Video
Author(s):
Richard M. Stone, MD: Let’s discuss older adults with ALL and the decision of transplant. If you have a patient that is 55 or older and you manage to achieve remission, MRD-negative or positive, do you transplant?
Jae Park, MD: If they’ve become MRD-negative, it’s not just based on age factors alone. If they are MRD-negative there are a number of factors in terms of decision making for the transplants, MRD positivity, or the high-risk genetic features, I will consider the transplant.
Richard M. Stone, MD: We did a retrospective analysis looking at this and transplant doesn’t seem to be a great idea for older patients because of the toxicity.

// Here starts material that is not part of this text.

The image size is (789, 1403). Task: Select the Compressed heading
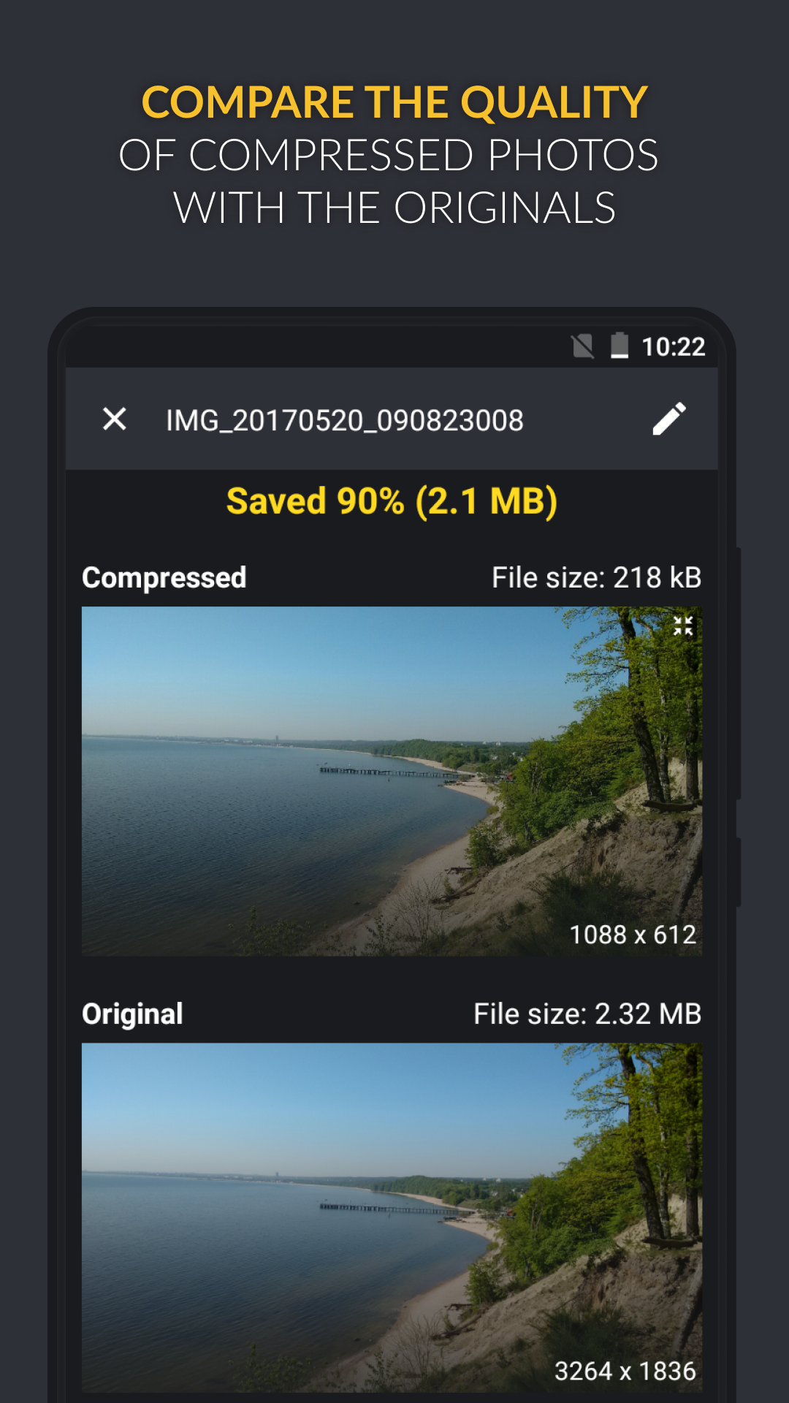(x=164, y=577)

Ryan D. Cassaday, MD: I generally do not do a transplant for older patients. I still consider it for Ph-positive disease. The Fred Hutchinson Cancer Research Center’s experience with reduced-intensity conditioning for ALL has been primarily, but not exclusively, for Ph-positive disease. The data that we have with that approach is relatively good. The challenge is to be eligible for a reduced intensity transplant, you’ve got to be in deep remission and those are the patients that are going to do well regardless of what you do. Then you have to consider the fact that many of those patients end up on a TKI [tyrosine kinase inhibitor] post-transplant. How much the GVL [graft versus leukemia] effect is truly adding is unclear. For fit and motivated older adults with Ph-positive ALL, I will typically recommend they undergo a transplant in first remission. We would consider giving a myeloablative preparative regimen to someone in their upper 50s if they were in great shape. For Ph-negative patients, unless we could do a myeloablative transplant in the setting of high-risk disease features, I would generally not do it.

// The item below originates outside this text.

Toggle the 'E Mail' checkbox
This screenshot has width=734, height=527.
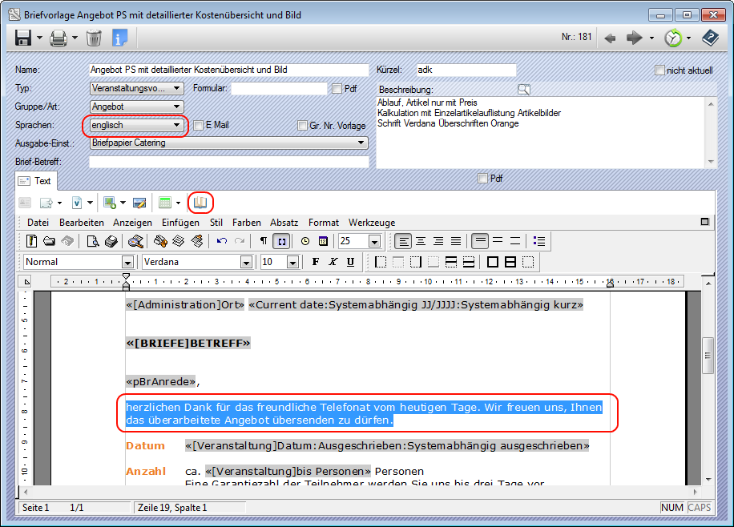(x=199, y=126)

Richard M. Stone, MD: Data has shown that Philadelphia-negative ALL is not very responsive to immunological therapies other than the obvious ones like blinatumomab and inotuzumab. But in terms of transplant, that’s a tough one.
Bijal Shah, MD: We’re going to end up on some level thinking very critically on how we approach ALL in the older adult population. We’re probably going to end up adopting a schema like in DLBCL [diffuse large B-cell lymphoma] where there’s the fit, the unfit, and the frail. We have to decide based on that determination whether we approach them with curative therapy or palliative therapy. For the older adults, more often than not it’s palliative. We’re talking about upwards of a third of those patients who have TP53 aberration, there may not be a significant benefit to an allogeneic stem cell transplant in the TP53-mutant subgroup. Not to say we don’t do it in a younger patient where we’re worried about possible Li-Fraumeni syndrome … or even just hypodiploid ALL. It’s becoming clearer that those patients are exceptionally at a high risk of relapse after the allogeneic transplant, suggesting that this is just a group of patients for which there’s a strong unmet need.